Well, I I I remember three very specially, because the first one was the captive hard [The Captive Heart]. That was the first real picture I was in. … And then of course the biggest thing was the blue lamp [The Blue Lamp]. … quite a lot of people have tried to persuade me not to do that part in the Blue Lamb [Blue Lamp]. They said it's only a small part and after seventeen minutes you're going to be shot and you disappear altogether. … I said, well I want to do this very much because I have a feeling that this this policeman, P C George Dixon, is going right to the end of this film and maybe a little further, I don't know, but honestly I didn't realise how prophetic those words were when I said them.
Presenter asks
Do you find you're so identified with [the part of Dixon] now that people really do believe that you're a policeman?

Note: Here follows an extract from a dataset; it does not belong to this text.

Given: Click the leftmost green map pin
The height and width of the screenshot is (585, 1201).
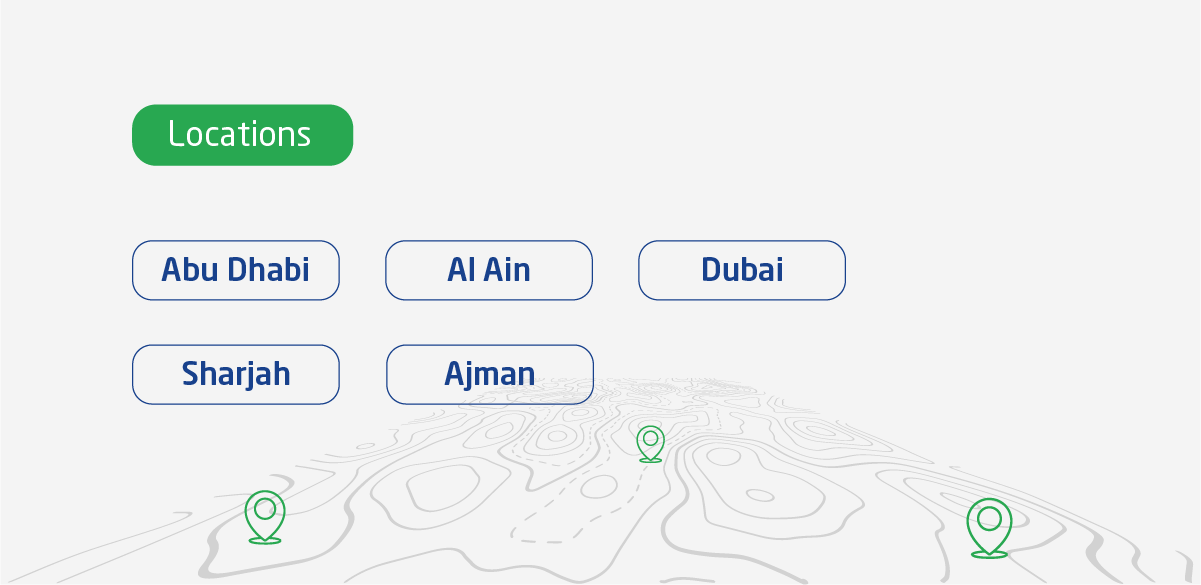Looking at the screenshot, I should pos(264,517).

Oh, yes. You'll be surprised. I mean, George Dixon's pushed Jack Warner right off a map. … I was out filming the other day and a man stopped in his car and asked me the way to a certain place. Fortunately I knew where he wanted to go, but I'm quite certain he'll never know that he wasn't talking to a real copper.
Presenter asks
Have you any particular ambition in show business, so far unfulfilled?
Well … I would like very much to do some more variety … but I would really like to have the thing turn full circle and be back in a West End play on the in the real theatre, you know? … That's what I'd like to do more than anything.
“I was mad about cars, because I got on from the sweeping up the floor to pulling it to pieces and so on and so forth. And I always remember one thing sticks in my mind about this. … There was one old mechanic there, he was always fond of drinking cups of tea and he always used to come and stand by me and watch me work, was I you know, I loved the job and I used to work pretty fast and he came up to me one day and he said, You know, He says, You don't want to work as hard as that, mate. It won't get you anywhere. Let's have another cup of tea.”
“I was always torn between the two, torn between motor cars and torn between singing songs. In fact, I sold a lot of cars while telling funny stories.”
“And I had struggled to get to the top of the bill. And I got there the week the war broke out, so there were only about fifteen people in the theatre every night. That's my first week at the top of the bill. I asked them all to come and sit in the front row, you know.”
“I said, well I want to do this very much because I have a feeling that this this policeman, P C George Dixon, is going right to the end of this film and maybe a little further, I don't know, but honestly I didn't realise how prophetic those words were when I said them.”
“Oh, yes. You'll be surprised. I mean, George Dixon's pushed Jack Warner right off a map.”
“If I don't say them the following week, I get letters from the kiddies saying, Please will you say that again, as my brother Willie didn't hear it, and he takes more notice of you than he does of his father, that when it becomes a responsibility, you know.”